Entries for locating text and elements
::::::::

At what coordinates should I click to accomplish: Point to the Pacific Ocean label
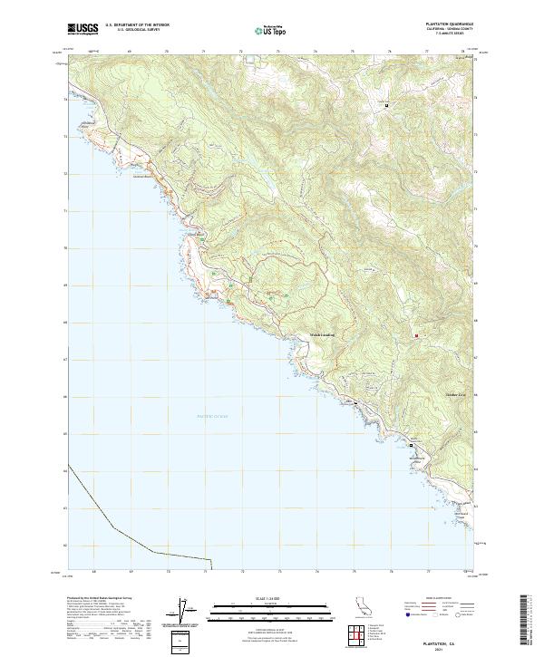pyautogui.click(x=214, y=415)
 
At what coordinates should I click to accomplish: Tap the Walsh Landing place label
pyautogui.click(x=316, y=333)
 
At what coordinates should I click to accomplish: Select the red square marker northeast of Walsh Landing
pyautogui.click(x=416, y=337)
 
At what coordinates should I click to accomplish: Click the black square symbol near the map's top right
pyautogui.click(x=387, y=106)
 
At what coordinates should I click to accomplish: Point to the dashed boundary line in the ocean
pyautogui.click(x=113, y=526)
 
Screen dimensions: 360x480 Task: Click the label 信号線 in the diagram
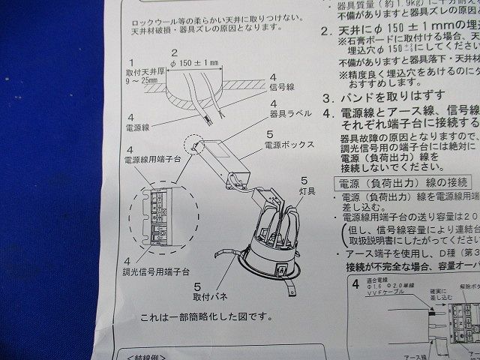pos(281,87)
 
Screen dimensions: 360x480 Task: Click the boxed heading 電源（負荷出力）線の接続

::::::::

**Task requirements**
Rewrite all of the material above, replacing "Screen dimensions" with "Screen size" wherever it occurs and leaving everything else unchanged. Omit the pictures from your answer.

**Result of this exercise**
At what coordinates should I click to accomplish: Point to the Pacific Ocean label
pyautogui.click(x=214, y=415)
 
At what coordinates should I click to accomplish: Tap the Walsh Landing place label
pyautogui.click(x=316, y=333)
 
At what coordinates should I click to accomplish: Select the red square marker northeast of Walsh Landing
pyautogui.click(x=416, y=337)
 
At what coordinates should I click to accomplish: Click the black square symbol near the map's top right
pyautogui.click(x=387, y=106)
 
At what coordinates should I click to accomplish: Point to the dashed boundary line in the ocean
pyautogui.click(x=113, y=526)
 
Screen size: 360x480 Task: Click the label 信号線 in the diagram
pos(281,87)
 
Screen size: 360x480 Task: Click the boxed heading 電源（負荷出力）線の接続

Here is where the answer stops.